___ Source data ___
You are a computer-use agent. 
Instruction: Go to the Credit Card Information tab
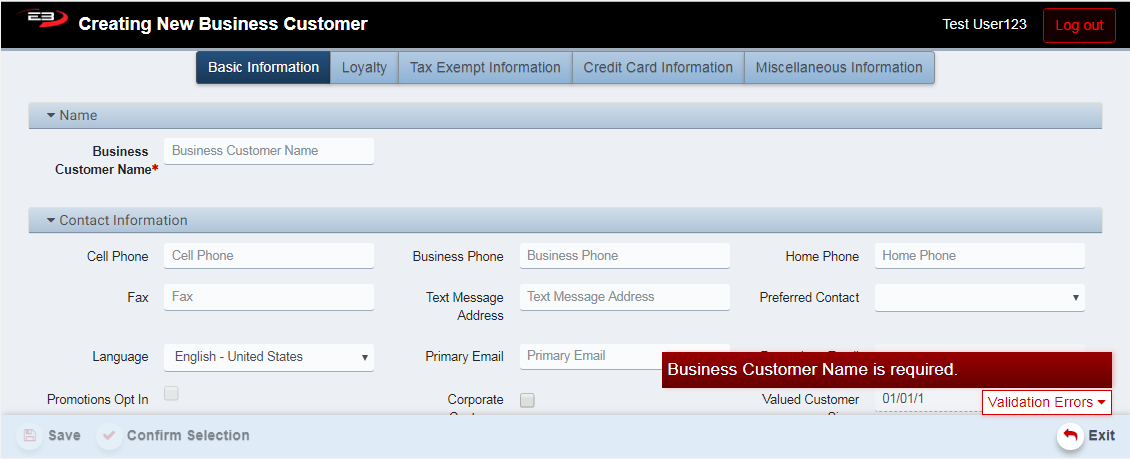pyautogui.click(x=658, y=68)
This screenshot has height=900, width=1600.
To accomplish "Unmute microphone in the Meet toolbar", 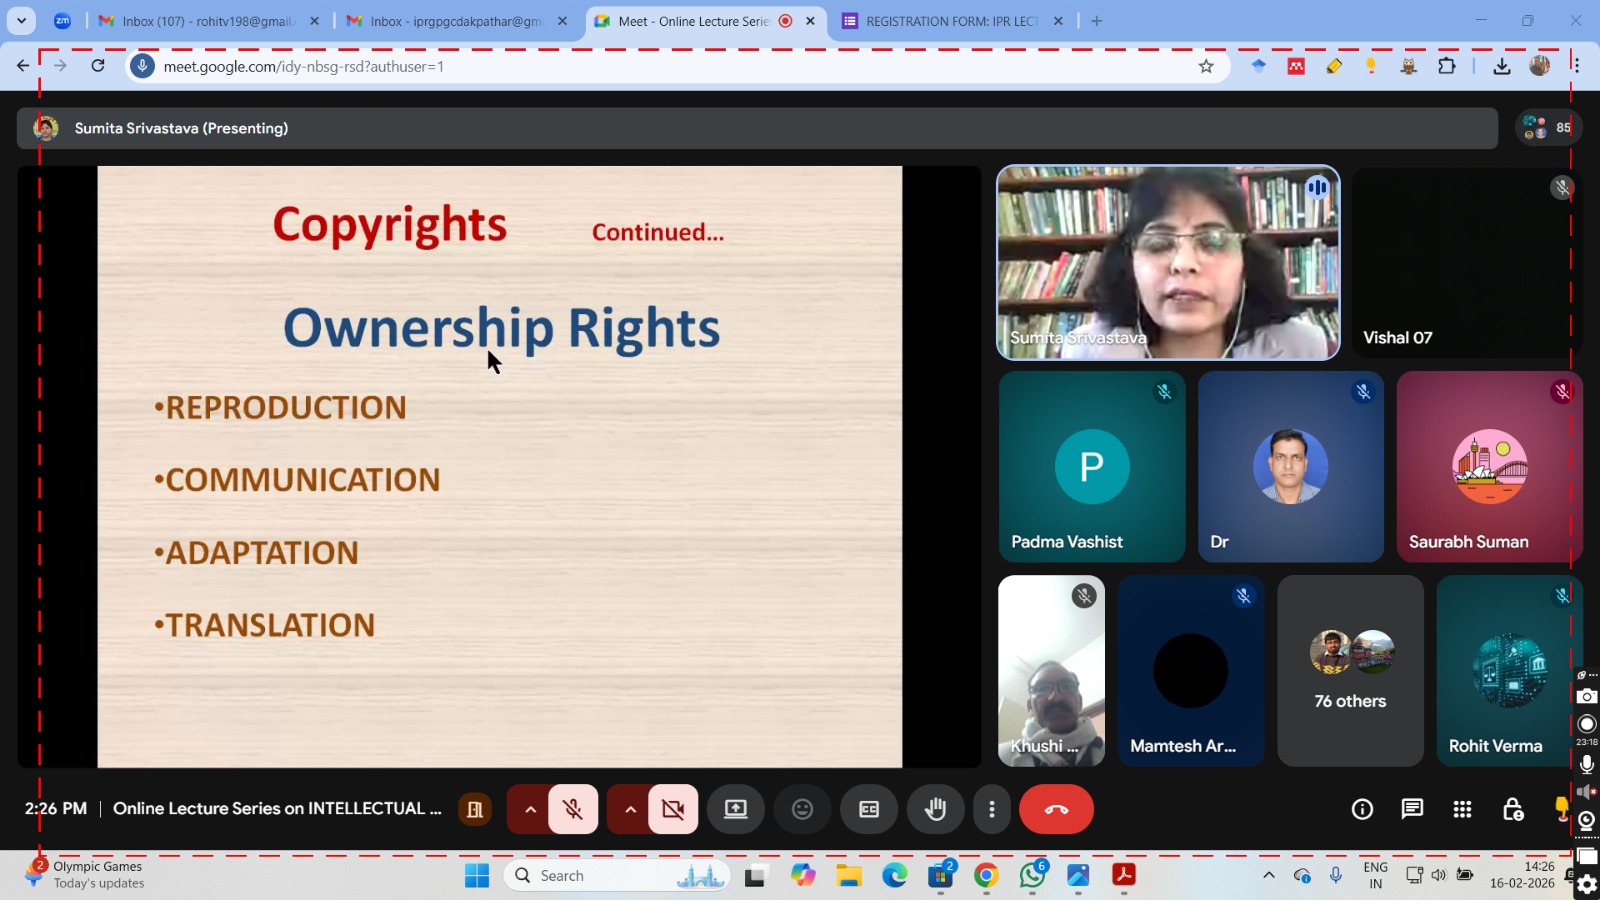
___
_Brief_:
The lines from the one holding "This screenshot has height=900, width=1600." through the end of the entries are to be transcribed exactly, both ends included, with the pictures left out.

_Expected output_:
This screenshot has height=900, width=1600.
To accomplish "Unmute microphone in the Meet toolbar", 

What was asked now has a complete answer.